The group was asked to reach conclusions around three key questions:
- What responsibility do crypto companies have to educate consumer investors?
- How can institutional investors be better engaged around crypto?
- What’s missing, that’s creating undue risk in the sector?
Here are the key findings from the discussion:
Availability of investments: Traditionally, large financial institutions had exclusive access to hedge funds and then became available to smaller financial players down the line. With digital assets, this dynamic is flipped around, and while this presents some challenges, it is a positive development. In driving consumer protection, we want to avoid limiting informed choice.
Education also emerged as a strong theme.
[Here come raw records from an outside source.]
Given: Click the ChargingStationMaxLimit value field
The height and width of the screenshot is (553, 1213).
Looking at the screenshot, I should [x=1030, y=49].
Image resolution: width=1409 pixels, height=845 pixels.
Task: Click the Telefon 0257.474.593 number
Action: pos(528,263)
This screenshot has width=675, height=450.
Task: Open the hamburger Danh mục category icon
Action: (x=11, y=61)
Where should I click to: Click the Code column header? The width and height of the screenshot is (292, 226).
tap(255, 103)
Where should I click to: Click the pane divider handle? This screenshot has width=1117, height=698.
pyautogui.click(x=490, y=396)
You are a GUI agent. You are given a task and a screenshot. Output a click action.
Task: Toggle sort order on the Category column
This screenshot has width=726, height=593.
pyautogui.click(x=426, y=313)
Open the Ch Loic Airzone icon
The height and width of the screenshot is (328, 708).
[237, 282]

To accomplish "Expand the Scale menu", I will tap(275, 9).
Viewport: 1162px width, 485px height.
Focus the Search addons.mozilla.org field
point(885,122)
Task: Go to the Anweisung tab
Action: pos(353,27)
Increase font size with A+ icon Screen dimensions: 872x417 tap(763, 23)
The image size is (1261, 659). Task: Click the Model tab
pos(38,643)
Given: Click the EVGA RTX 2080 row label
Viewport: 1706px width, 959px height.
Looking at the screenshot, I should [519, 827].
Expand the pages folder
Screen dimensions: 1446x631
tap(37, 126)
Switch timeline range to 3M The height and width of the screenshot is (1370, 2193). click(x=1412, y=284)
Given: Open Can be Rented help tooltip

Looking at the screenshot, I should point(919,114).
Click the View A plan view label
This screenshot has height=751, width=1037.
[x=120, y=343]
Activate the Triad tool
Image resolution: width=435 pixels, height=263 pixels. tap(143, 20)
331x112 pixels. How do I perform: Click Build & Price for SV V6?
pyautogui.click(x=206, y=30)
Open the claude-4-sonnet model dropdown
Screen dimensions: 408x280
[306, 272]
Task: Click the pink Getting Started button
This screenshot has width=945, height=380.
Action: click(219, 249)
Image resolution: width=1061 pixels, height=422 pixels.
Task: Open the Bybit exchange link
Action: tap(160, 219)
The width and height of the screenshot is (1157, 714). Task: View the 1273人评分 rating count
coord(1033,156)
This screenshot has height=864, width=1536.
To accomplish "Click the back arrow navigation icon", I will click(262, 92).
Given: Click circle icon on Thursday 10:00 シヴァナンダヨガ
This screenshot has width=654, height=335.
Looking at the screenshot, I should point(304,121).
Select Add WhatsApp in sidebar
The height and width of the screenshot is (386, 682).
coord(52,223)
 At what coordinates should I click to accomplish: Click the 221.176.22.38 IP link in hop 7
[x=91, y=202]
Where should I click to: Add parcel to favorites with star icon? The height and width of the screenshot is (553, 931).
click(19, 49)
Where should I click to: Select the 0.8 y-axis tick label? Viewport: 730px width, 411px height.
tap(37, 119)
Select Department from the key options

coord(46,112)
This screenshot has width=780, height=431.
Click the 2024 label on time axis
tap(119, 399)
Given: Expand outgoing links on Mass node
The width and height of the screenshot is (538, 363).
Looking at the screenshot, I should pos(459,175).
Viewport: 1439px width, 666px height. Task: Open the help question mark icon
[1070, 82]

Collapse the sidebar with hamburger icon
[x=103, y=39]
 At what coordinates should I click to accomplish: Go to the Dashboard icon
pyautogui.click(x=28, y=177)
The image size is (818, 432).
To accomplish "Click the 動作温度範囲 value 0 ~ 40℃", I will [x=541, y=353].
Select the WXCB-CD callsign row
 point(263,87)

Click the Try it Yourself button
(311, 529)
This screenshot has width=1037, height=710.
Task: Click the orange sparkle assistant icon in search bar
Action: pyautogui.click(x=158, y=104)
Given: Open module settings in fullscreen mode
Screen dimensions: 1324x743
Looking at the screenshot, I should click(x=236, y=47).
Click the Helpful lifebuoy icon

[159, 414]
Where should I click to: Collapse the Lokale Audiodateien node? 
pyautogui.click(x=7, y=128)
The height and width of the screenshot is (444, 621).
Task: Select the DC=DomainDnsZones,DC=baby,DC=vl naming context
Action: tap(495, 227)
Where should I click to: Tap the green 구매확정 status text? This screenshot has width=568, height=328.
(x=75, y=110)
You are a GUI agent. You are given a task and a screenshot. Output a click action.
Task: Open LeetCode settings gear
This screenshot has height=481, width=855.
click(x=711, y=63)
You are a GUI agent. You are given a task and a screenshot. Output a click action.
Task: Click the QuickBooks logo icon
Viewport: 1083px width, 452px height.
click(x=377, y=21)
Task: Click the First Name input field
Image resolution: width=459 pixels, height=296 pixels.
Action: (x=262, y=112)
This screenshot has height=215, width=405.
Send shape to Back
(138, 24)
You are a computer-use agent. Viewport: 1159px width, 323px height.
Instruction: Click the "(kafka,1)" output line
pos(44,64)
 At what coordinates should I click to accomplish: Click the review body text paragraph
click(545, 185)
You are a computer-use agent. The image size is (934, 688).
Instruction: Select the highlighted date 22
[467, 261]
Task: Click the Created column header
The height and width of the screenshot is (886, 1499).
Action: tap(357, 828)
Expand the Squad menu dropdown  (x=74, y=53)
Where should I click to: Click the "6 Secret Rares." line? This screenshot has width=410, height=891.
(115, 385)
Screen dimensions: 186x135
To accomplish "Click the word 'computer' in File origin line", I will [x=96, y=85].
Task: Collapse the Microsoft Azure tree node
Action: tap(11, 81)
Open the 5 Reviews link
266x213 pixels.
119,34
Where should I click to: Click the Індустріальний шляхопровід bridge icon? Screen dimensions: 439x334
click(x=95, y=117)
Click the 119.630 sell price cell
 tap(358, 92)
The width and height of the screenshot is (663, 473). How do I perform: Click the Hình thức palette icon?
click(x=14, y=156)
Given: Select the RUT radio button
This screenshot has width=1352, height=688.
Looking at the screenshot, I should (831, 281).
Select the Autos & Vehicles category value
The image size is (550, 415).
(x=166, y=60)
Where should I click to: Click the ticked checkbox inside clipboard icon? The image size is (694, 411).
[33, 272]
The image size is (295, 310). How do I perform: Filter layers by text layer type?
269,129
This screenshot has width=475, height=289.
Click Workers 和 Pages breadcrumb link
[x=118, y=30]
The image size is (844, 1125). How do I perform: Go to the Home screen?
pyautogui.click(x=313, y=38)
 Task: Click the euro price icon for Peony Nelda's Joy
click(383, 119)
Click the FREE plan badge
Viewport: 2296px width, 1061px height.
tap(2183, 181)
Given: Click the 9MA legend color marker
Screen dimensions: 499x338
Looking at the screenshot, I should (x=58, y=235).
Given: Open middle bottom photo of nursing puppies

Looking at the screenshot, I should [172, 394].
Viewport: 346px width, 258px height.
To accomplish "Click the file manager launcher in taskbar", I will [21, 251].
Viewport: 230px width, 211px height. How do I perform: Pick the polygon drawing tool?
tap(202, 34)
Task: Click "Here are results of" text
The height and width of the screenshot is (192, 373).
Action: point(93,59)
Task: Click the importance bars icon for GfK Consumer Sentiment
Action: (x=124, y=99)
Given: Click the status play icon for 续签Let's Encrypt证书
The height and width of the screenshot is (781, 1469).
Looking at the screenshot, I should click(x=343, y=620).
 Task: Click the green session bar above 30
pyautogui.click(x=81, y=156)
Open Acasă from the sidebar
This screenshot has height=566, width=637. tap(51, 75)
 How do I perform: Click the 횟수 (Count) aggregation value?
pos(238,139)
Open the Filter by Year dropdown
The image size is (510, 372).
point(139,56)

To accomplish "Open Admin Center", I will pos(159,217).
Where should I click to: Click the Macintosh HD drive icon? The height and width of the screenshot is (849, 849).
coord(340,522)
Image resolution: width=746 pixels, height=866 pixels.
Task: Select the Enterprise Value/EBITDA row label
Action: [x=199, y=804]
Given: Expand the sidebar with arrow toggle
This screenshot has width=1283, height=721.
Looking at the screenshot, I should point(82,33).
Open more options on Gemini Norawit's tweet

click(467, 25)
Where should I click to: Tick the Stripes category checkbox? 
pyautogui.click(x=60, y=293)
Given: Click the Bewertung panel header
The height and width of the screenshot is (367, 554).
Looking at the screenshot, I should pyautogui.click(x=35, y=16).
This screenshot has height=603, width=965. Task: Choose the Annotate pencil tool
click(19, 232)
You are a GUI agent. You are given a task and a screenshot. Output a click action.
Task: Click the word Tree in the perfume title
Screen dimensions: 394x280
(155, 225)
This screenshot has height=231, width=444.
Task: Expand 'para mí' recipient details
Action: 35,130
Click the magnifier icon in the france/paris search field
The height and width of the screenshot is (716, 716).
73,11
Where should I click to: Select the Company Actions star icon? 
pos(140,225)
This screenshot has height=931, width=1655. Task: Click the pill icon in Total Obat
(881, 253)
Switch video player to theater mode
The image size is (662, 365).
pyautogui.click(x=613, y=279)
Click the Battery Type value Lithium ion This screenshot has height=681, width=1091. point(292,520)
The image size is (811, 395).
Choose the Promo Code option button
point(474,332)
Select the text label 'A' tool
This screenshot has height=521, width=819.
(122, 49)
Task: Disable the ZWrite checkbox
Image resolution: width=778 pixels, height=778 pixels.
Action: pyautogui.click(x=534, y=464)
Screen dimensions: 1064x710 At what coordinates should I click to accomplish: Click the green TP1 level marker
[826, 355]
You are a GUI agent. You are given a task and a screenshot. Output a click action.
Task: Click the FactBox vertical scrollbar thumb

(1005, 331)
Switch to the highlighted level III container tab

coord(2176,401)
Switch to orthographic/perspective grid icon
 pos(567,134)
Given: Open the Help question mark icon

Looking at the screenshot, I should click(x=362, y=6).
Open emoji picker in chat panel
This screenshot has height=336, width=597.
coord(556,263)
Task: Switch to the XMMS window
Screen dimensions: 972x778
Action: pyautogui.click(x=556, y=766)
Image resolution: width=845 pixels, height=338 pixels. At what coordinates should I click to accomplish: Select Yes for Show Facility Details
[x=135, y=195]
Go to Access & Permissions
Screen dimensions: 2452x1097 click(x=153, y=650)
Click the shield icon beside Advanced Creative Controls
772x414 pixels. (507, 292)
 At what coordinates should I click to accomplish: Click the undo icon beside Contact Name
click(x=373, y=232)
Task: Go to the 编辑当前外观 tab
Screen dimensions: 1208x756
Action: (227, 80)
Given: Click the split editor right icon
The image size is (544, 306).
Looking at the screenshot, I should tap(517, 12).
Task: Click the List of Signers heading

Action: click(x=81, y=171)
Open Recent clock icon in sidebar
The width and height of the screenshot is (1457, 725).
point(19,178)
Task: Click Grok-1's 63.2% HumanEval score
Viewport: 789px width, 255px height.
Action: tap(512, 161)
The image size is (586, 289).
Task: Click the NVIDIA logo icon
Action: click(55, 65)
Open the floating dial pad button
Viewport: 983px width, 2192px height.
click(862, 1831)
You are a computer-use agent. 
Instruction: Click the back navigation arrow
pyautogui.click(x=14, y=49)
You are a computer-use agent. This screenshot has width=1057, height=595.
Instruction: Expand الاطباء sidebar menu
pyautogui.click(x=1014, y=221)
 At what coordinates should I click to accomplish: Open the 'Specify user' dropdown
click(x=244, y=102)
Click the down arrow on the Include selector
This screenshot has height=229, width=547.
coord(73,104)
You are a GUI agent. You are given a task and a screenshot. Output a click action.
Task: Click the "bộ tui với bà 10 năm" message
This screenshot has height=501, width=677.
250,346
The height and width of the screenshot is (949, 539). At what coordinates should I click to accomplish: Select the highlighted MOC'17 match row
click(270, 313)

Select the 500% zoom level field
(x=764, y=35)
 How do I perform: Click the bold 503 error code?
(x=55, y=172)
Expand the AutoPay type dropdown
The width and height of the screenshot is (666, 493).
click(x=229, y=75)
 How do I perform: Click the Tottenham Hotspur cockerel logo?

Decentralised education: As digital transformation permeates every aspect of business, we are seeing individuals, companies and governments grappling with critical questions about how it is playing out – and how it should play out – especially in respect of digital assets in education. There are concerns that centralising education for decentralisation technologies is inherently paradoxical. Ultimately, the aim should be to educationally empower everybody along the nodes, perhaps guided by standards, and this should be a core goal of all parties.
Delivery of education: Change in how information is disseminated is required and remains a challenge. The "pay to play" model for much of the industry press presents trust and accuracy issues for using media and internet search, as much as delivery tools. Further bias concerns were raised with regards to social media influencers.
Responsibility of education: There's no one unique entity that is responsible to educate. Responsibility has to come from multiple parties, such as investors in retail companies, regulators and consumers. A mandate from regulators to incentivise service providers to educate the public would most likely be required to facilitate this.
Reputation risks: The reputation of crypto as being an unsavoury or underworld phenomenon was voiced as a point of risk in both the short and long-term to multiple nodes of the industry. The question was raised about who should be engaged to get the rules rewritten. The concept of a collaborative effort to develop a credible and sophisticated industry lobbying function was identified. The term "lobbying" was deemed more appropriate than "influencing" as it fits into a pre-existing construct designed to facilitate systemic change.
Regulators: The responsibility of regulators is to safeguard the retail investor, promote stability, manage risk and encourage innovation. It is imperative the infrastructure that is available to them is giving very clearly defined swimlanes of what they can and cannot do. Capacity building among regulators is necessary.
We also note the diversity of our group, which was 40 per cent female – unusual for a Web3 event.